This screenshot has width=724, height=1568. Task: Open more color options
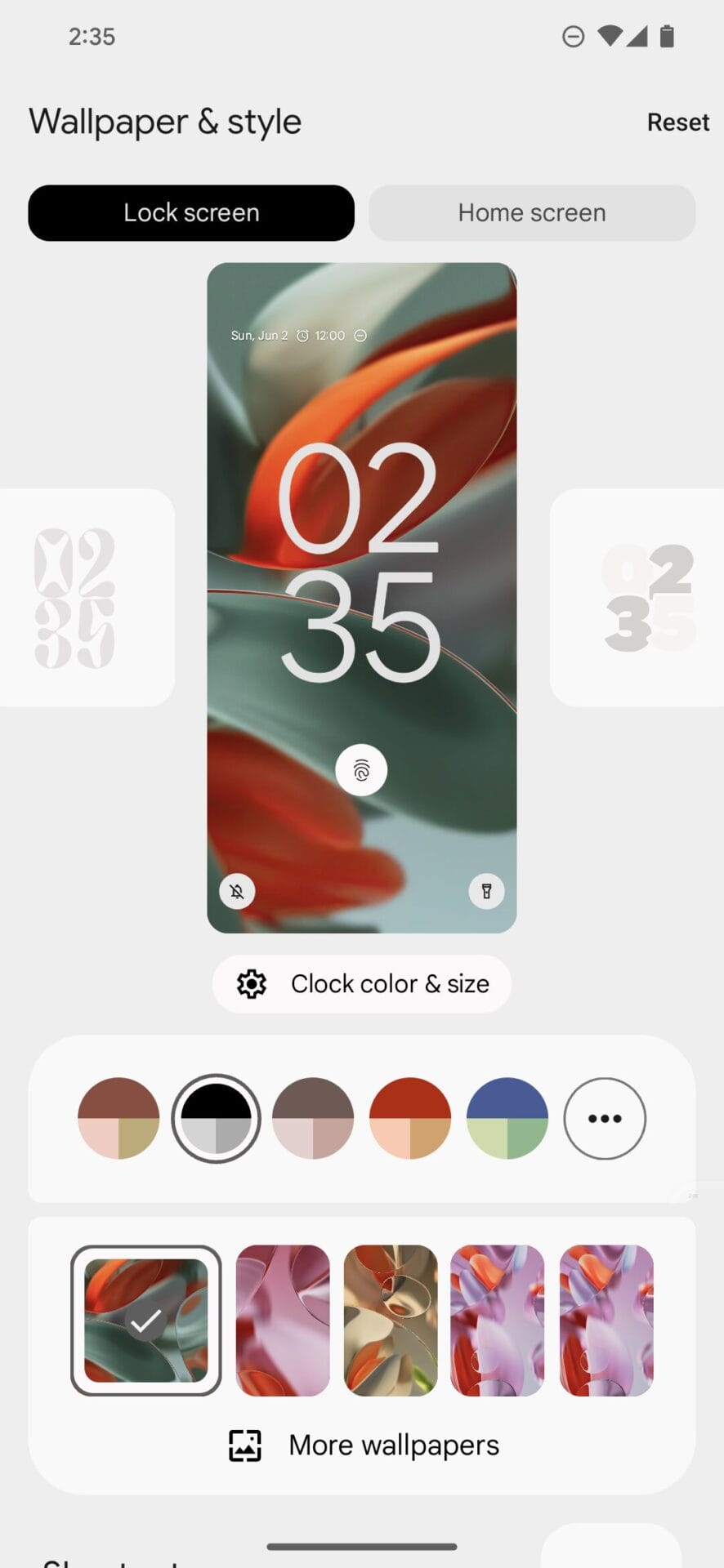pos(605,1118)
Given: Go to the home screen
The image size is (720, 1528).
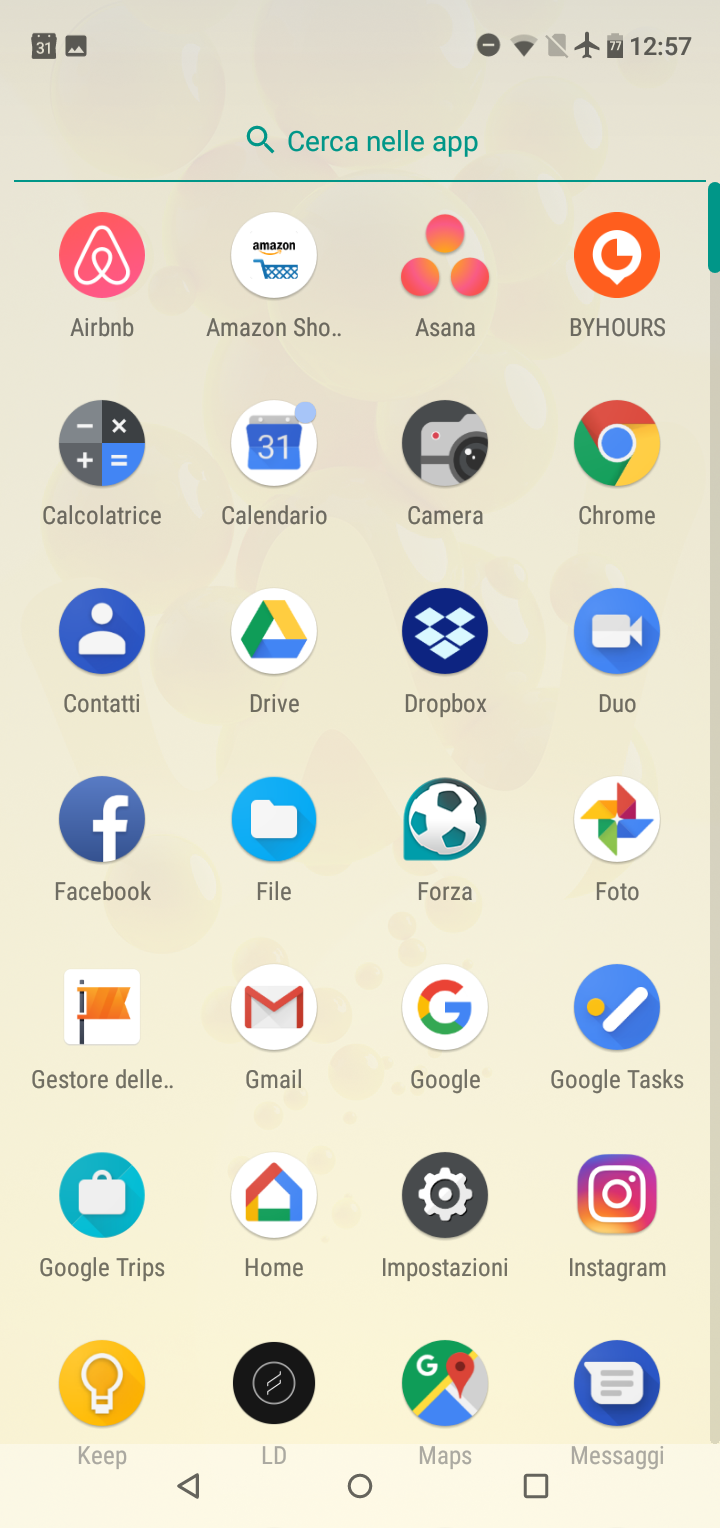Looking at the screenshot, I should 360,1486.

━━━━━━

* Exercise requirements *
Rename "home screen" to "main screen" and give all of the entries above again with everything else unchanged. Leave out the pictures.

* Task output *
This screenshot has width=724, height=1568. Task: Open more color options
pos(605,1118)
Given: Go to the main screen
The image size is (720, 1528).
Looking at the screenshot, I should 360,1486.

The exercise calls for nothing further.